EXERCISE DIRECTIONS: This calls for a verbatim copy of all the data, with no images carried over.

DATA LISTING:
= = = = =

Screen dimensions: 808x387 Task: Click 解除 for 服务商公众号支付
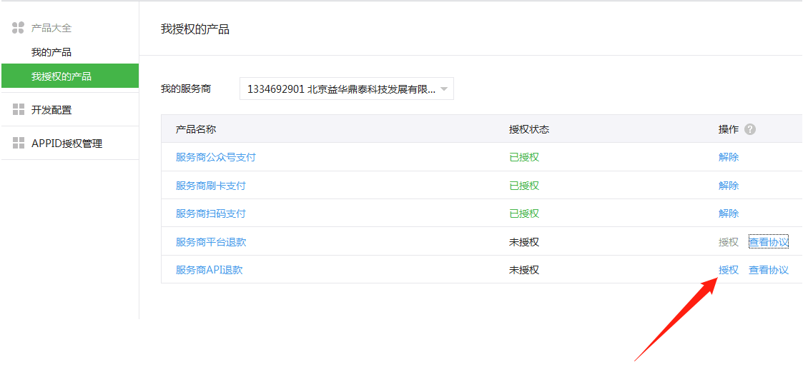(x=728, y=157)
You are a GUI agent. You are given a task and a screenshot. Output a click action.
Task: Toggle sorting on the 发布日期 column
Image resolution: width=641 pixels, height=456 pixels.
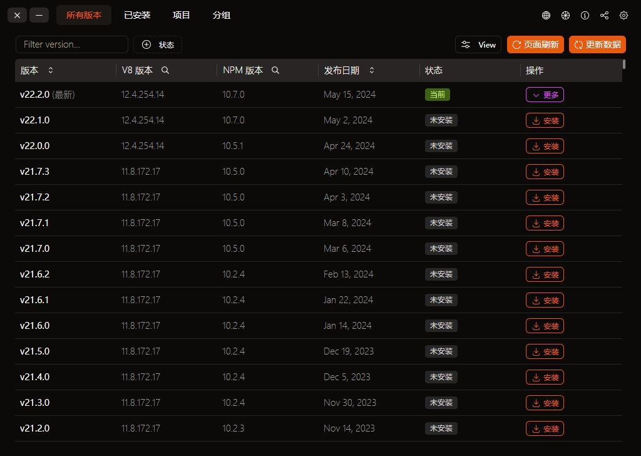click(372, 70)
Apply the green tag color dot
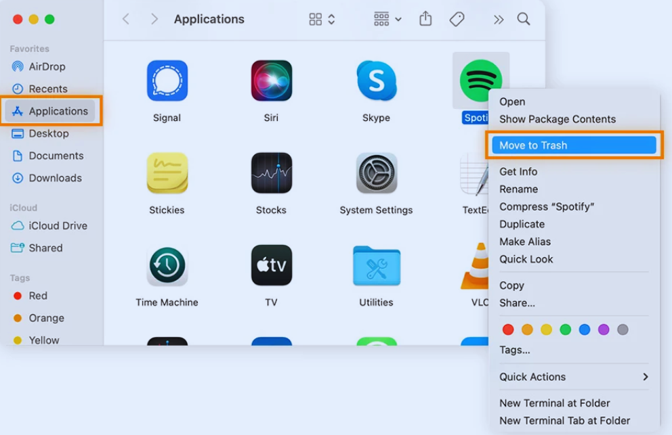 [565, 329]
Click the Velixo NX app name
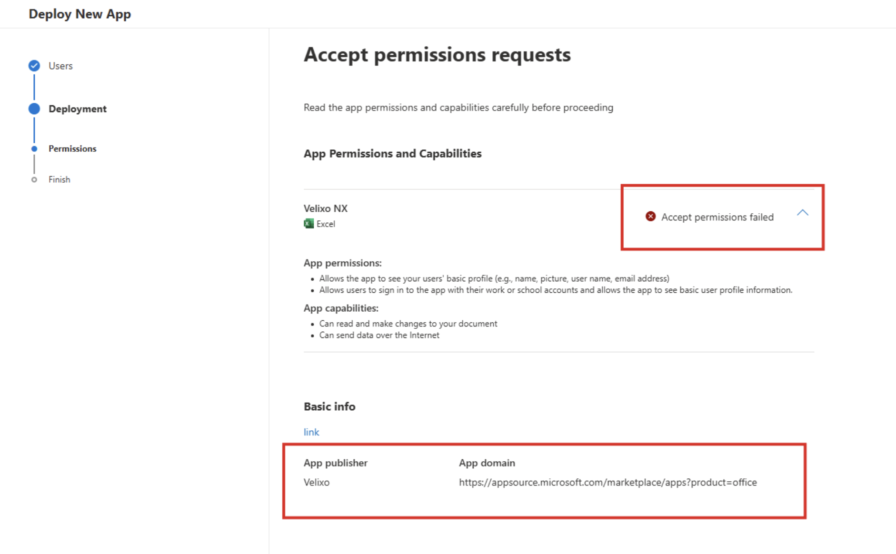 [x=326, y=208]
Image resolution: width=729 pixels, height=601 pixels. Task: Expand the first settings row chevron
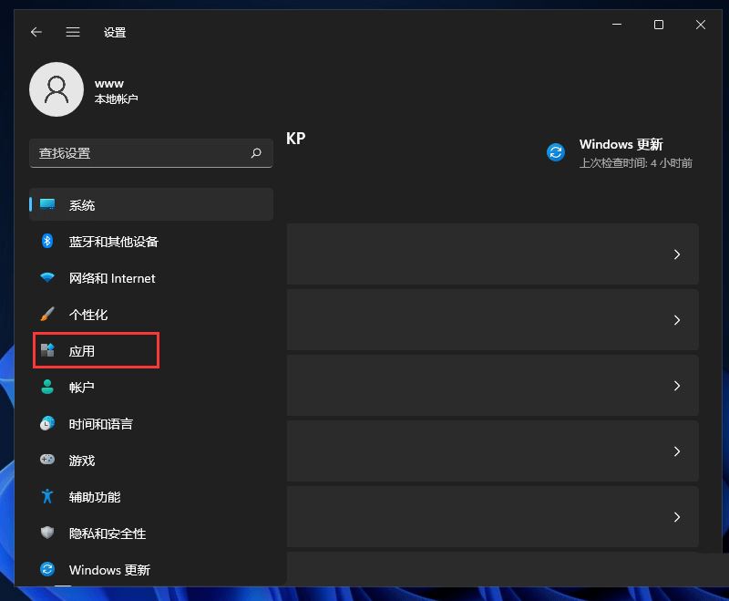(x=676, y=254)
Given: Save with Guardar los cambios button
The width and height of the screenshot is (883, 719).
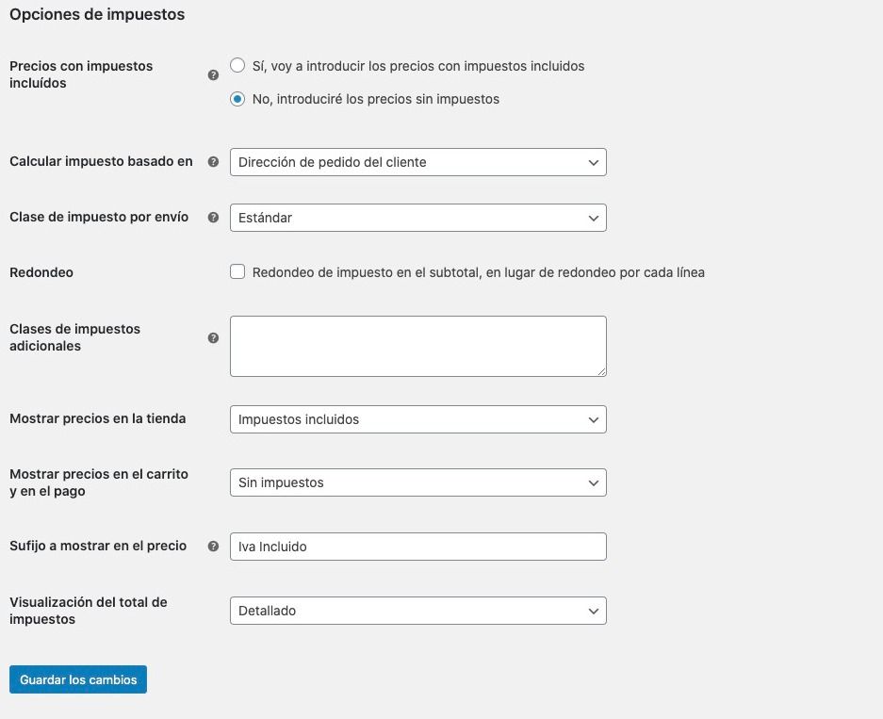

= = = = =

EXERCISE SOLUTION:
Screen dimensions: 808x387 Task: Click 解除 for 服务商公众号支付
(x=728, y=157)
You are a GUI agent. You are given a task and a screenshot. Output a click action.
Task: Toggle sorting on the 发布日期 column
Image resolution: width=641 pixels, height=456 pixels.
click(372, 70)
Apply the green tag color dot
 [565, 329]
Click the Velixo NX app name
 [x=326, y=208]
Image resolution: width=729 pixels, height=601 pixels. Task: Expand the first settings row chevron
(x=676, y=254)
Given: Save with Guardar los cambios button
The width and height of the screenshot is (883, 719).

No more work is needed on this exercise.